De plus, quand bien même en cas de recevabilité du recours les éventuelles violations des droits procéduraux du recourant devront être examinées, il y a lieu de constater qu'à première vue, le déplacement des collaborateurs du DDE sous la présidence d'un autre membre du Conseil d'État se fonde sur des considérations objectives liées à la protection de leur santé et de leur personnalité ainsi que sur l'urgence, quand bien même le rapport de la consultante externe sur lequel s'est fondé l'intimé n'était pas encore définitif fin octobre.

Enfin, comme l'a relevé l'intimé, restituer l'effet suspensif reviendrait à octroyer au recourant à titre provisoire ses conclusions au fond, en anticipant l'issue du litige, ce qui est en principe prohibé.

On doit dès lors considérer que les chances de succès apparaissent prima facie insuffisantes pour restituer l'effet suspensif au recours, et que l'intérêt privé du recourant à une telle restitution n'apparaît pas non plus prépondérant, si bien que ladite restitution sera refusée.
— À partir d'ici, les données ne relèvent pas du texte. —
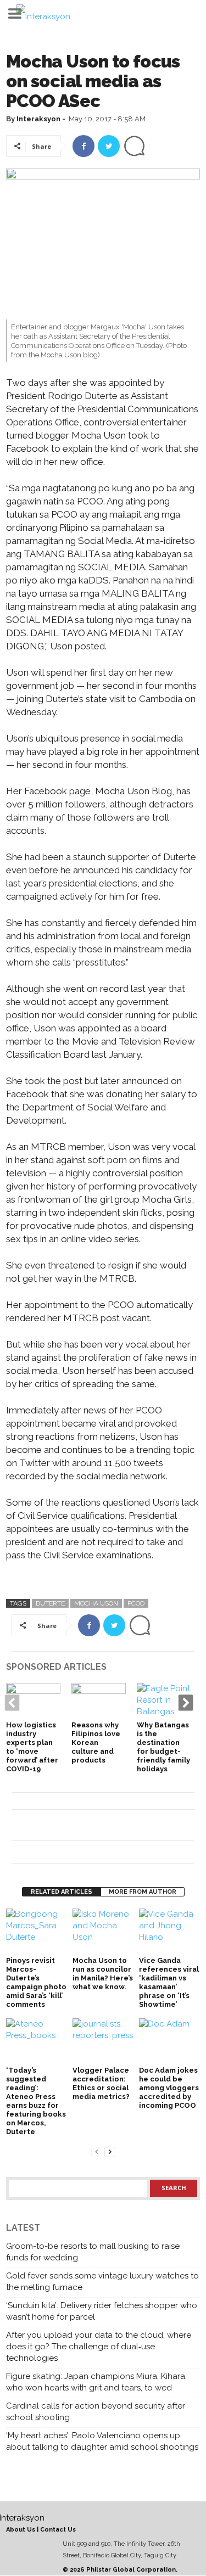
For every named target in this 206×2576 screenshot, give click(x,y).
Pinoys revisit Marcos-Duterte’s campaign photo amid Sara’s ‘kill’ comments (36, 1982)
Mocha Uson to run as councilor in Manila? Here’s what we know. (103, 1973)
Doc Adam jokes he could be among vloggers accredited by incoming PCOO (169, 2087)
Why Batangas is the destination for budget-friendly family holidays (163, 1747)
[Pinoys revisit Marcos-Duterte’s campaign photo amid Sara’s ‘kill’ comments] (36, 1931)
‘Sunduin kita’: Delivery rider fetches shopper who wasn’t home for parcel (101, 2311)
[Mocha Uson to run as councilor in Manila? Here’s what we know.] (103, 1931)
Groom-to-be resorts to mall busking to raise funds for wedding (93, 2252)
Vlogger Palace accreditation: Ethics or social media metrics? (101, 2083)
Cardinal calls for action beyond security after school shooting (95, 2411)
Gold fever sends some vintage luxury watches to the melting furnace (102, 2281)
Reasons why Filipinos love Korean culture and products (95, 1742)
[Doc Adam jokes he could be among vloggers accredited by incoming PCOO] (169, 2041)
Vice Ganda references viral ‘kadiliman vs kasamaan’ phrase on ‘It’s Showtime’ (169, 1982)
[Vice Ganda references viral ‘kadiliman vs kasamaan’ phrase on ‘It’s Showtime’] (169, 1931)
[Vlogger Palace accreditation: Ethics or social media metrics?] (103, 2041)
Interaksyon (38, 119)
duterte (50, 1603)
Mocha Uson (96, 1603)
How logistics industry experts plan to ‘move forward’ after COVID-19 (32, 1747)
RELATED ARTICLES (61, 1891)
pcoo (135, 1603)
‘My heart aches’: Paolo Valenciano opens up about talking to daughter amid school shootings (102, 2441)
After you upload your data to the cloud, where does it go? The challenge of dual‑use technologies (98, 2346)
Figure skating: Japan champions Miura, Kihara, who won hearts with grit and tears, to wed (96, 2382)
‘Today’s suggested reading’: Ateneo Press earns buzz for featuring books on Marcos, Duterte (36, 2101)
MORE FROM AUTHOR (142, 1891)
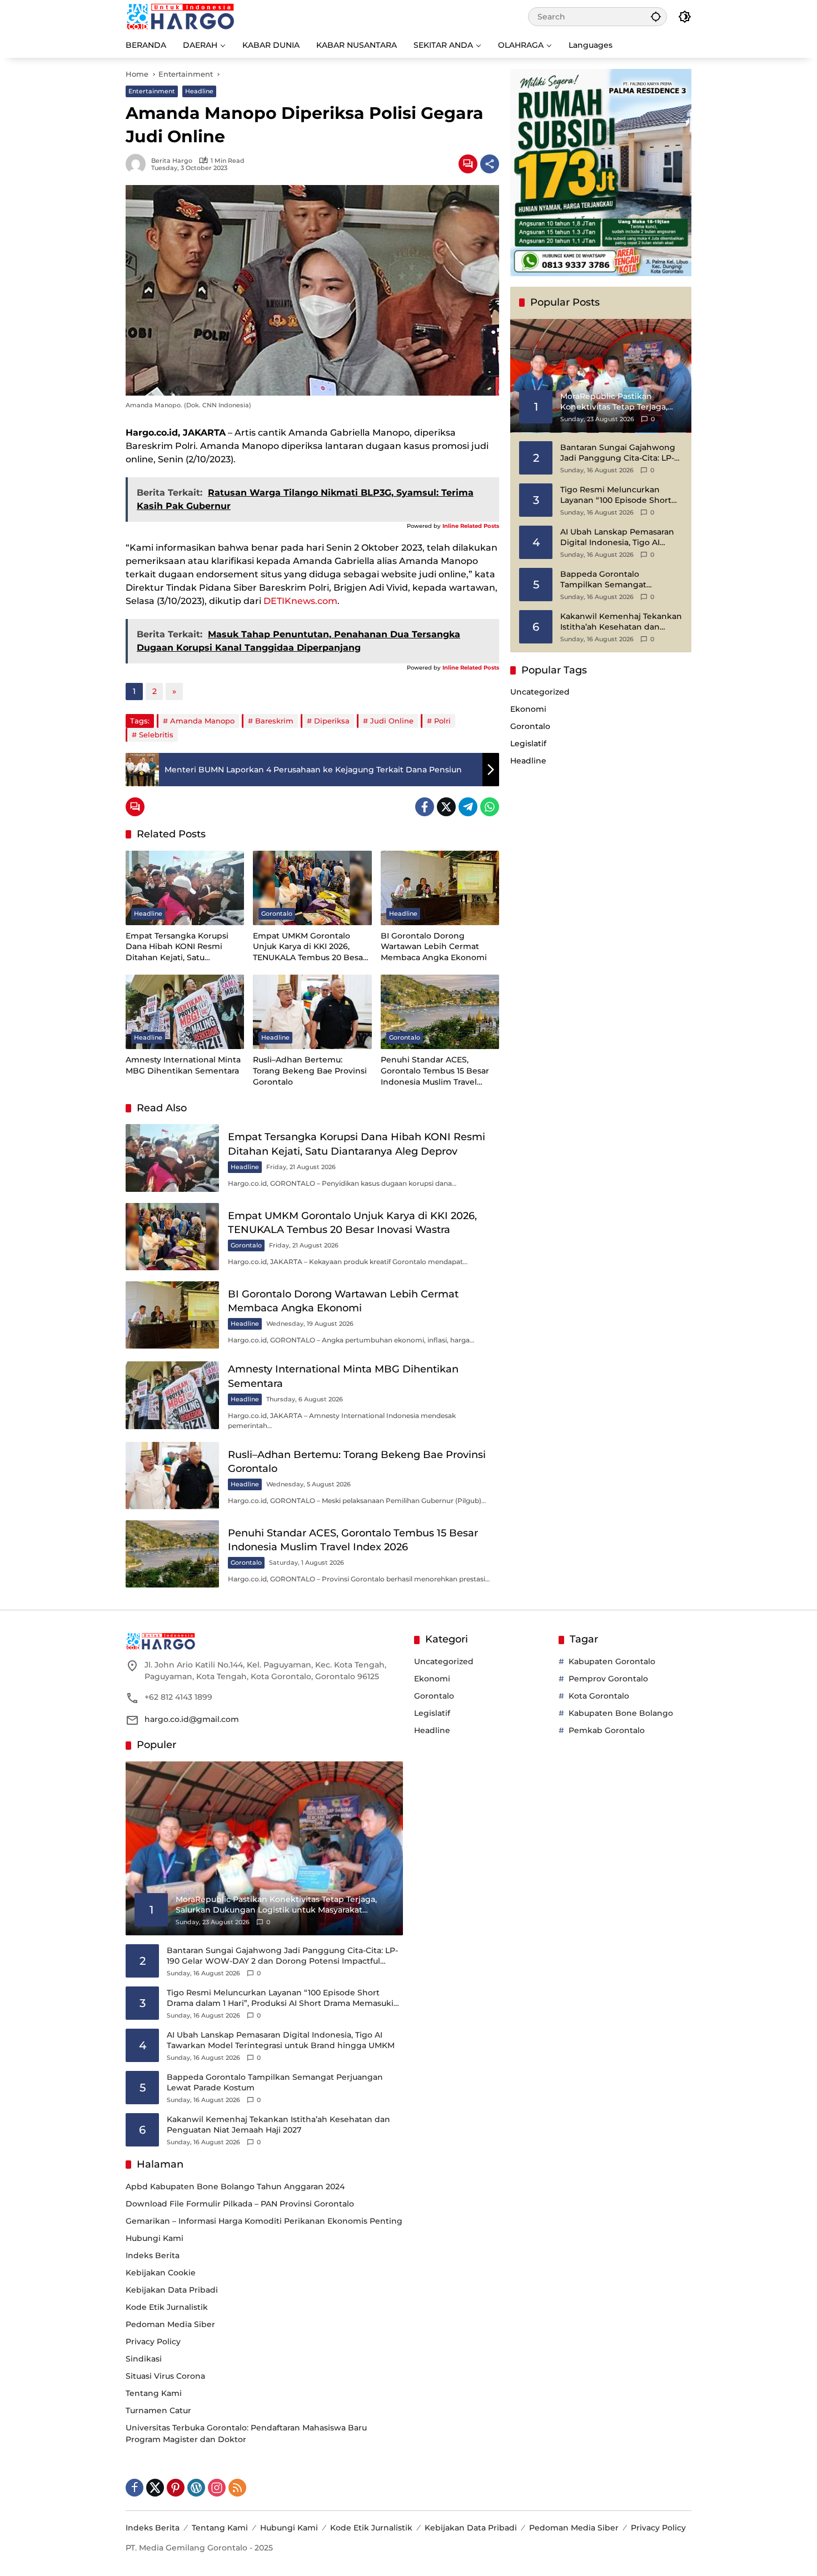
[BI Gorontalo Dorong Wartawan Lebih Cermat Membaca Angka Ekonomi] (440, 888)
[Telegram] (468, 806)
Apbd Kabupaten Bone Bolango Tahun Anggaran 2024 (235, 2186)
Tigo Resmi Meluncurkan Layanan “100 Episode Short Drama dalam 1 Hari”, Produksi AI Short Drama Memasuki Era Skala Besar (620, 495)
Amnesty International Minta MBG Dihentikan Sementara (183, 1065)
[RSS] (237, 2488)
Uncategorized (540, 692)
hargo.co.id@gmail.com (192, 1719)
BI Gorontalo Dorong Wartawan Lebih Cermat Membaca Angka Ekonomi (434, 946)
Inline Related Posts (470, 526)
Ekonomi (528, 710)
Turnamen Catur (158, 2410)
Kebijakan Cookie (161, 2273)
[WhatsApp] (489, 806)
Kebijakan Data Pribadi (172, 2290)
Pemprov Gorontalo (608, 1679)
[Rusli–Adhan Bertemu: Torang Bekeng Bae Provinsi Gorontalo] (312, 1012)
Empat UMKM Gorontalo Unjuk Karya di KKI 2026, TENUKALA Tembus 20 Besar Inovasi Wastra (309, 947)
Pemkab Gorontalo (607, 1730)
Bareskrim (274, 720)
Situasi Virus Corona (165, 2376)
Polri (442, 720)
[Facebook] (424, 806)
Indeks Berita (153, 2255)
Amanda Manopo (202, 720)
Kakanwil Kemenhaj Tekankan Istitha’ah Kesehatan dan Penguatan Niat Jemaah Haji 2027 (621, 622)
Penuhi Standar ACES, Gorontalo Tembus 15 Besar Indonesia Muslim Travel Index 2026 (435, 1071)
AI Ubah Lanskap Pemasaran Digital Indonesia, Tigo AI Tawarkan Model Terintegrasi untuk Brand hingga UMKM (618, 537)
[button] (656, 16)
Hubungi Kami (154, 2238)
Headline (199, 91)
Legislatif (528, 744)
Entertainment (151, 91)
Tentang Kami (154, 2393)
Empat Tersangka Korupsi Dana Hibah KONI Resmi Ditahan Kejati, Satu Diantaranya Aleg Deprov (177, 947)
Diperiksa (332, 720)
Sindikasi (144, 2359)
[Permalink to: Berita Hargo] (138, 164)
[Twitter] (446, 806)
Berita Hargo (171, 161)
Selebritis (156, 734)
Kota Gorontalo (599, 1696)
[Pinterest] (176, 2488)
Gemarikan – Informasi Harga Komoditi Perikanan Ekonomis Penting (264, 2221)
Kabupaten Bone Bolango (621, 1713)
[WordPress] (196, 2488)
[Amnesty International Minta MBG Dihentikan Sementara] (185, 1012)
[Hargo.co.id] (180, 16)
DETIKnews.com (300, 601)
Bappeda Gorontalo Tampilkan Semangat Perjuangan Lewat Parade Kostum (612, 580)
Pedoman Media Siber (170, 2324)
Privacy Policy (153, 2342)
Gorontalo (276, 913)
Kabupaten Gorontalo (612, 1661)
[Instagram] (217, 2488)
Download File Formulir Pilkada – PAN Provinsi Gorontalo (240, 2204)
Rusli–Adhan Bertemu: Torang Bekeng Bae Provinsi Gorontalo (310, 1070)
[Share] (489, 163)
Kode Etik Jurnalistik (167, 2307)
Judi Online (392, 720)
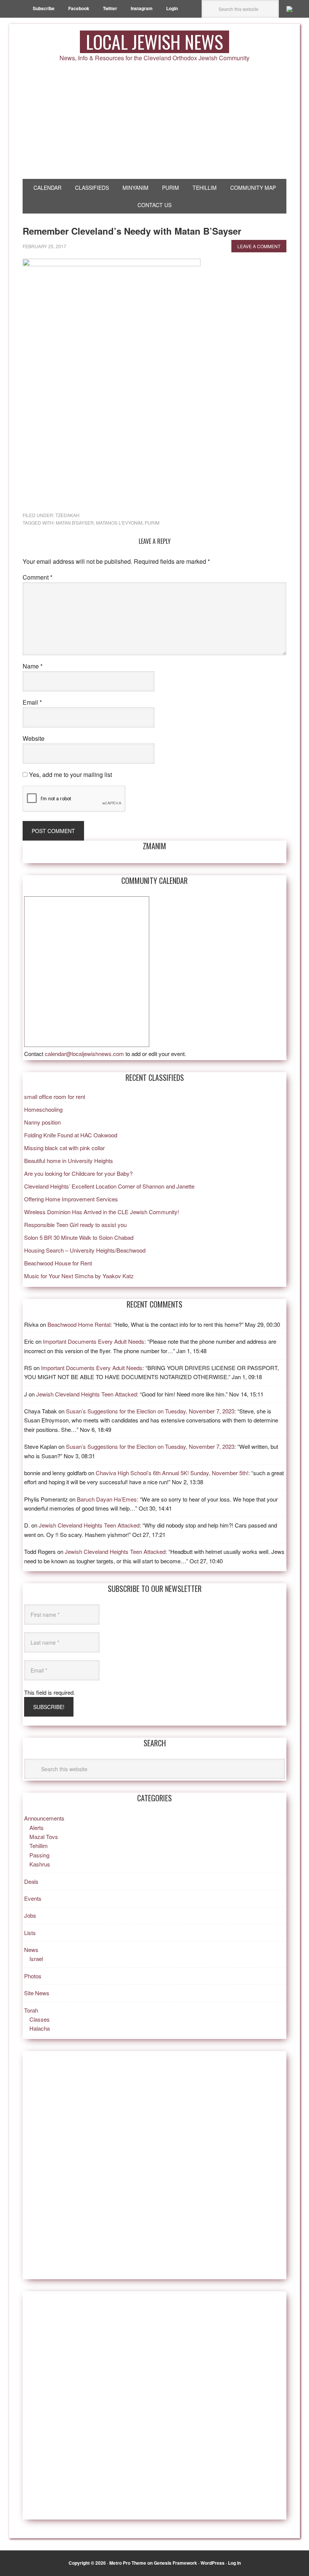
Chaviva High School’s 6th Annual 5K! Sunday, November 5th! (172, 1473)
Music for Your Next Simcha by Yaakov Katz (79, 1276)
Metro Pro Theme (127, 2562)
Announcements (44, 1818)
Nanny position (42, 1122)
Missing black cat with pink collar (64, 1148)
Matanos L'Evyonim (119, 522)
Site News (36, 1993)
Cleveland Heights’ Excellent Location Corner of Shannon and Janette (109, 1186)
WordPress (212, 2562)
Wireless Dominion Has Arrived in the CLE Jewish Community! (101, 1212)
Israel (36, 1959)
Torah (31, 2010)
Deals (31, 1881)
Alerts (36, 1827)
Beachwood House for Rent (58, 1263)
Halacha (39, 2028)
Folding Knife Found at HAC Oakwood (70, 1135)
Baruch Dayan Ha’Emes (107, 1499)
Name (33, 666)
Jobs (30, 1915)
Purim (152, 522)
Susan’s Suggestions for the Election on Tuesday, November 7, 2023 (150, 1411)
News (31, 1949)
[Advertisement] (154, 122)
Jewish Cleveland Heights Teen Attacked (86, 1394)
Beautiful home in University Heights (68, 1160)
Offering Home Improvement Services (71, 1199)
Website (33, 738)
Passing (39, 1855)
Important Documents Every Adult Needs (93, 1341)
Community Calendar (154, 880)
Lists (30, 1933)
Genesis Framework (175, 2562)
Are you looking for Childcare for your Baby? (78, 1173)
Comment (37, 577)
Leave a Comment (258, 246)
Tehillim (38, 1846)
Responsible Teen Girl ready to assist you (75, 1224)
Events (32, 1898)
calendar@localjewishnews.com (84, 1054)
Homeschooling (43, 1109)
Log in (234, 2562)
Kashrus (39, 1864)
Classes (39, 2019)
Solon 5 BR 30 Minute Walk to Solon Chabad (78, 1237)
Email (32, 702)
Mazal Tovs (43, 1836)
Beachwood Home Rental (78, 1324)
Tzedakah (67, 515)
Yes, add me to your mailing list (70, 774)
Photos (32, 1976)
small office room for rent (54, 1096)
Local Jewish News (154, 42)
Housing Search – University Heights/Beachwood (84, 1250)
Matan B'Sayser (75, 522)
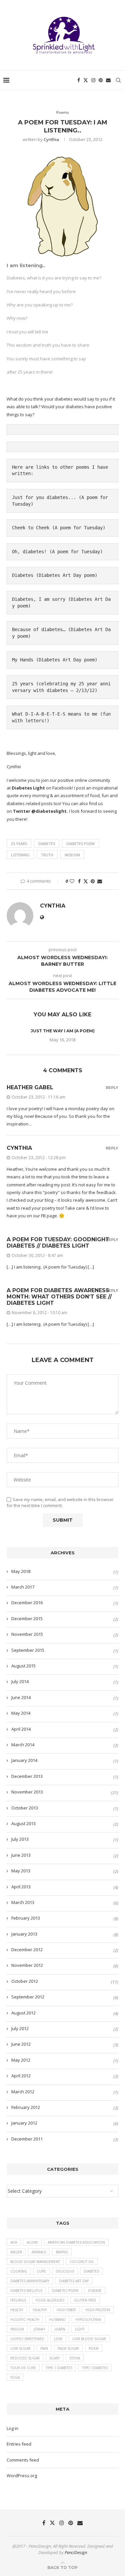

9) Le sort des frais sera réservé jusqu'à droit jugé au fond.

 

LA CHAMBRE ADMINISTRATIVE

rejette la requête en mesures provisionnelles ;

réserve le sort des frais de la procédure jusqu'à droit jugé au fond ;

dit que conformément aux art. 82 ss de la loi fédérale sur le Tribunal fédéral du 17 juin 2005 (LTF - RS 173.110), le présent arrêt peut être porté dans les trente jours qui suivent sa notification par-devant le Tribunal fédéral, par la voie du recours en matière de droit public ; le mémoire de recours doit indiquer les conclusions, motifs et moyens de preuve et porter la signature du recourant ou de son mandataire ; il doit être adressé au Tribunal fédéral, 1000 Lausanne 14, par voie postale ou par voie électronique aux conditions de l'art. 42 LTF. Le présent arrêt et les pièces en possession du recourant, invoquées comme moyens de preuve, doivent être joints à l'envoi ;

communique la présente décision à Me Yaël Hayat, avocate du recourant ainsi qu'au Conseil d'État.

 

 

La présidente :

 

 

 

F. Payot Zen-Ruffinen

 

 

 

Copie conforme de cette décision a été communiquée aux parties.